El ataque al periodismo de Iglesias contra los líderes de opinión que critican sus errores, como en el caso de Vicente Vallés con nombres y apellidos, demuestra que la institucionalidad del Palacio de La Moncloa está en horas bajas. No se recuerda un enfrentamiento al periodismo tan claro desde el máximo espacio ejecutivo del país. Sin mencionar la burda intención de naturalizar el insulto por parte de Iglesias cuando se le presupone el objetivo de alcanzar la estabilidad social. Su caso no es único. Es el ejemplo de cómo la pretensión por ser caudillo de un pueblo adoctrinado con mensajes vacuos le ha llevado a dejar en el sumidero a su partido político. Tanto en España como en Aragón. Estarán gobernando, pero son más una rémora ideológica que una necesidad en el Gobierno.

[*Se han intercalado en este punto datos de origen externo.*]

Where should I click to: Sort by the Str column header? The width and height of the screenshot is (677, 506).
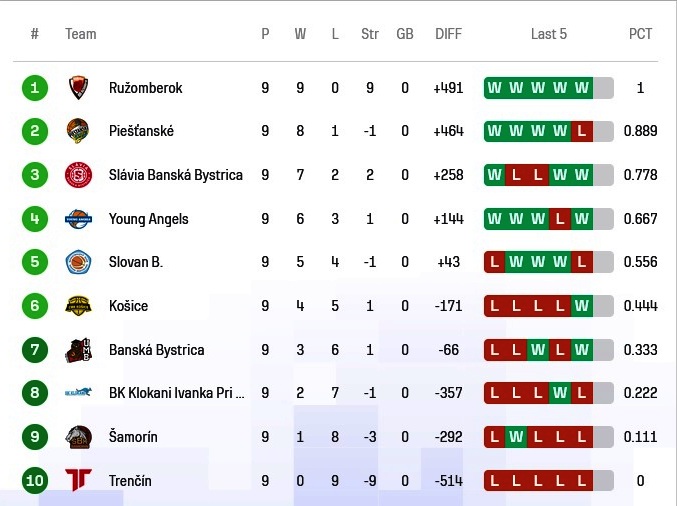coord(370,34)
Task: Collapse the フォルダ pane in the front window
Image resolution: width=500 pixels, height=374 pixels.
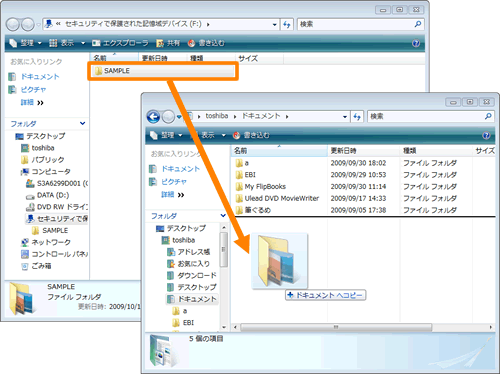Action: coord(223,216)
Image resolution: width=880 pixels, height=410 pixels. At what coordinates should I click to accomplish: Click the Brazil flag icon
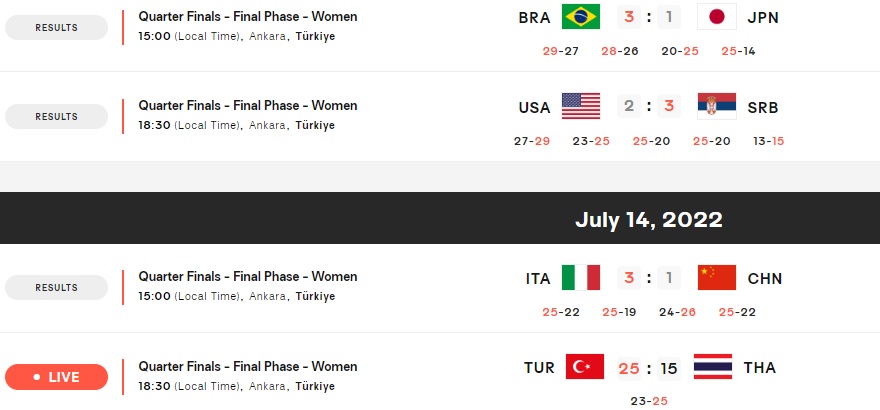(x=581, y=16)
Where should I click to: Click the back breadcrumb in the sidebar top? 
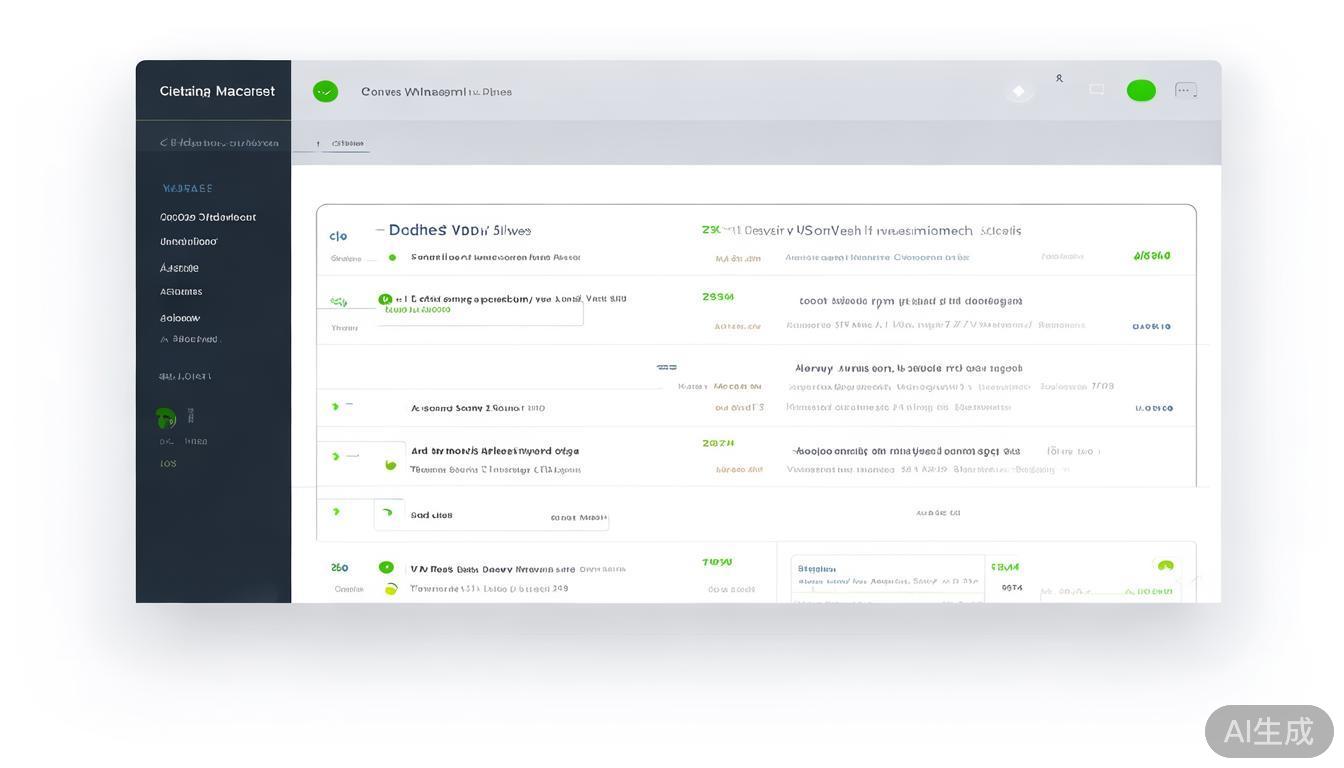(x=218, y=143)
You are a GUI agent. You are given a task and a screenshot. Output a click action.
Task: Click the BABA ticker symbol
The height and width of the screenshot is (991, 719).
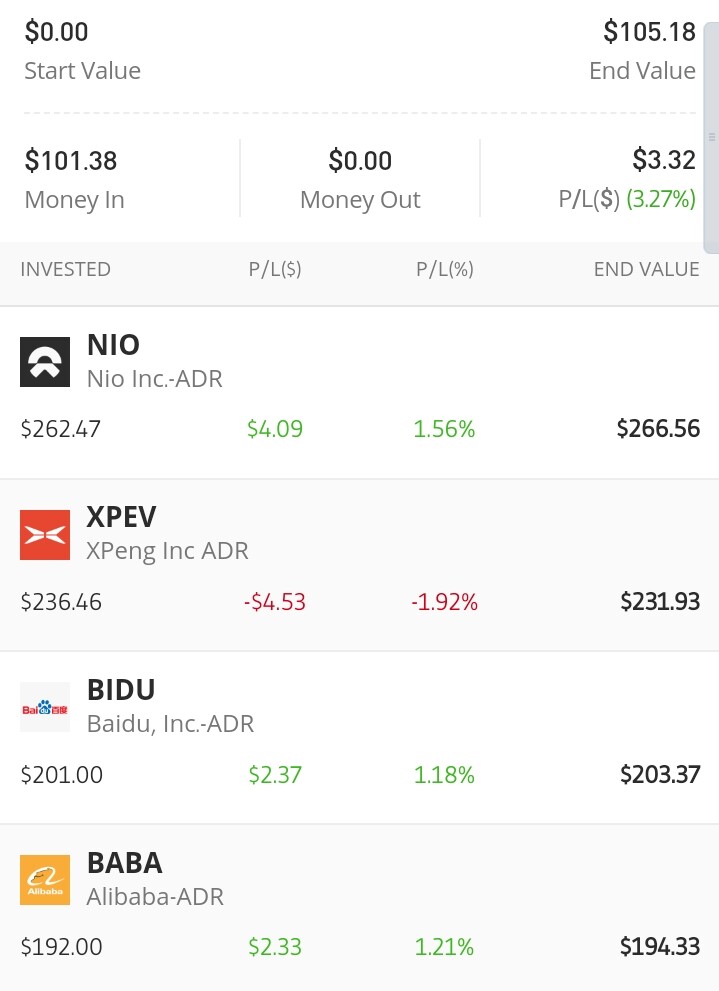125,863
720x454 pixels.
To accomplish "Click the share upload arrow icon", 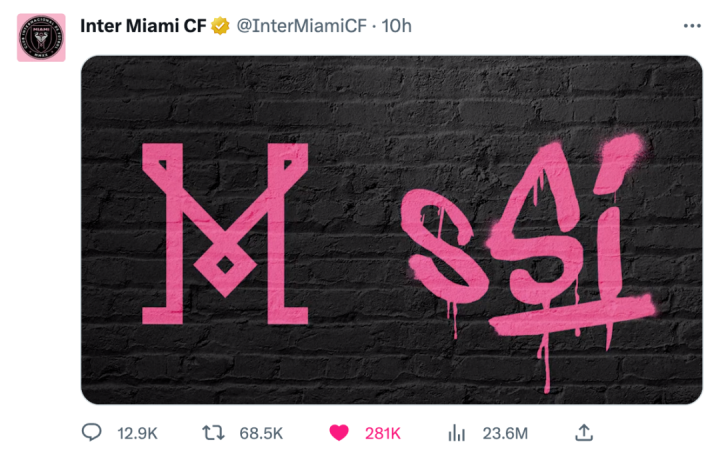I will [584, 432].
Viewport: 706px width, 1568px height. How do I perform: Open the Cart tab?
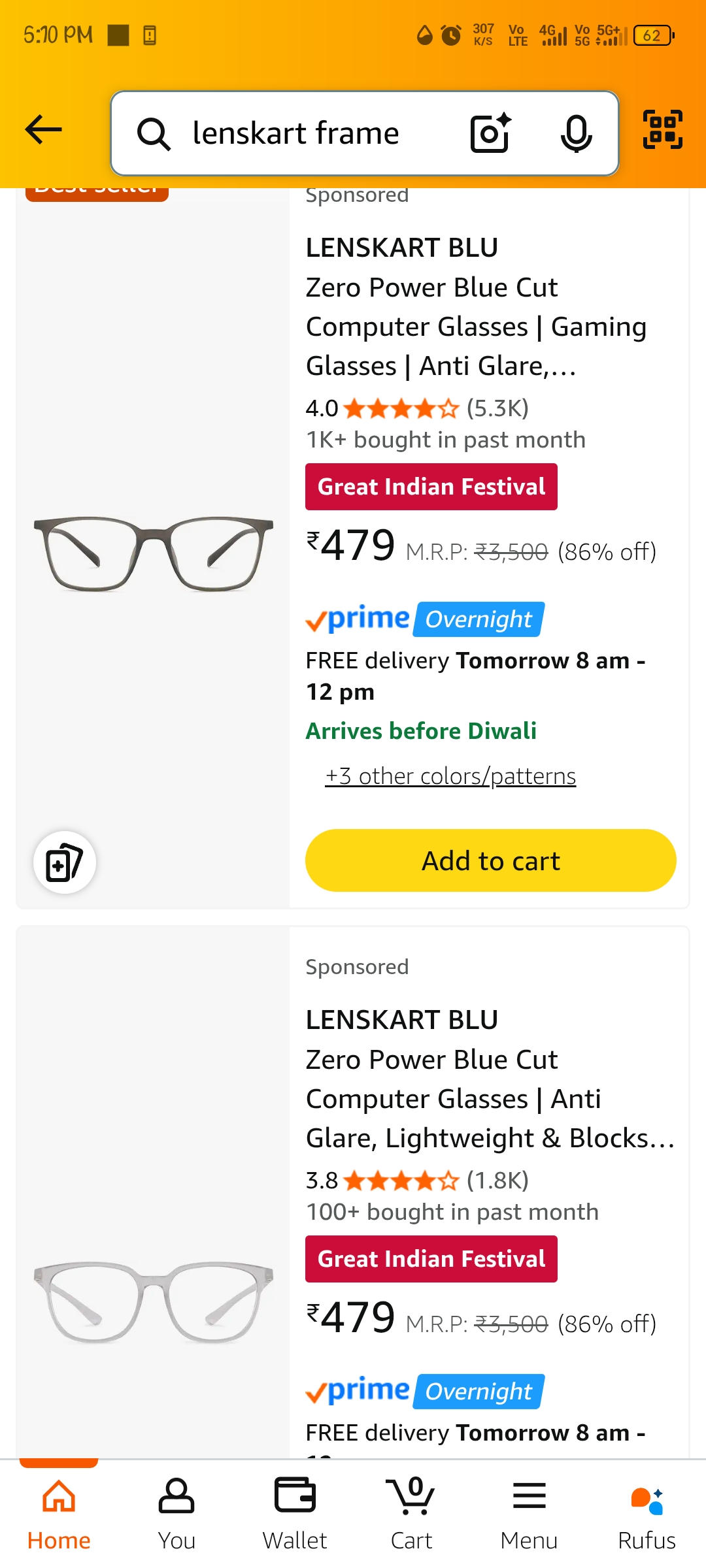point(411,1514)
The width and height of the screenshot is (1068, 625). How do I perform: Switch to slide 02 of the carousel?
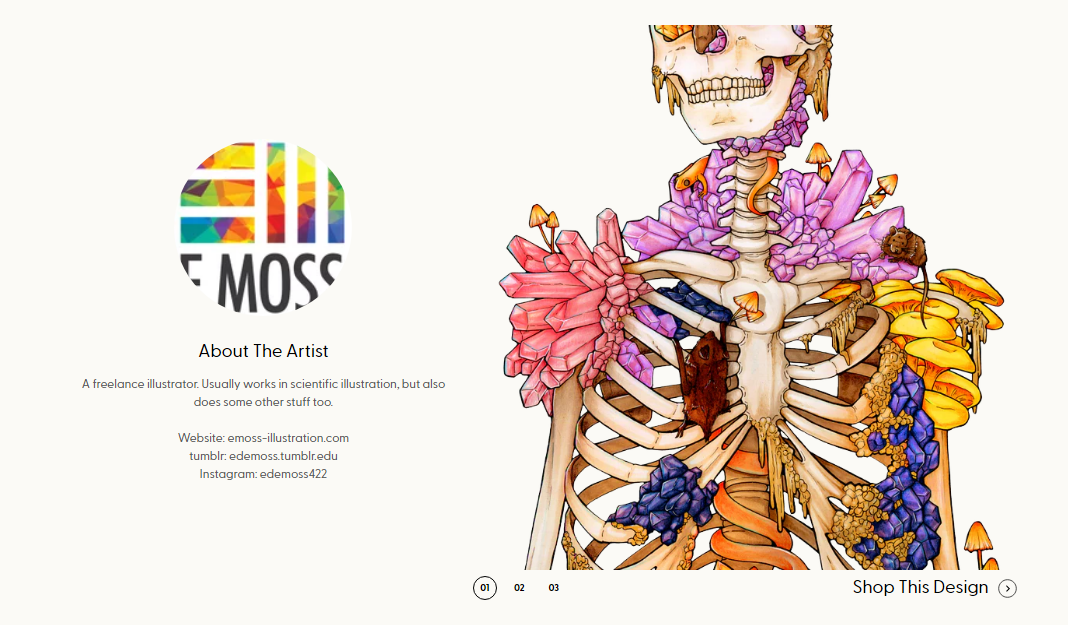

De ser un partido que alcanzaba el cielo por asalto a conformarse con perder alcaldías importantes para optar a gobernar con el PSOE. Y en algunos lugares lo ha logrado no por aritmética sino por ser merecido. Es la fotografía de Podemos: de querer ser todo a ser un cortijo de Iglesias. Los críticos han sido laminados para dotar al círculo del líder morado de un grupo de cortesanos que nadie reconoce en el Podemos que capitalizó el 15M.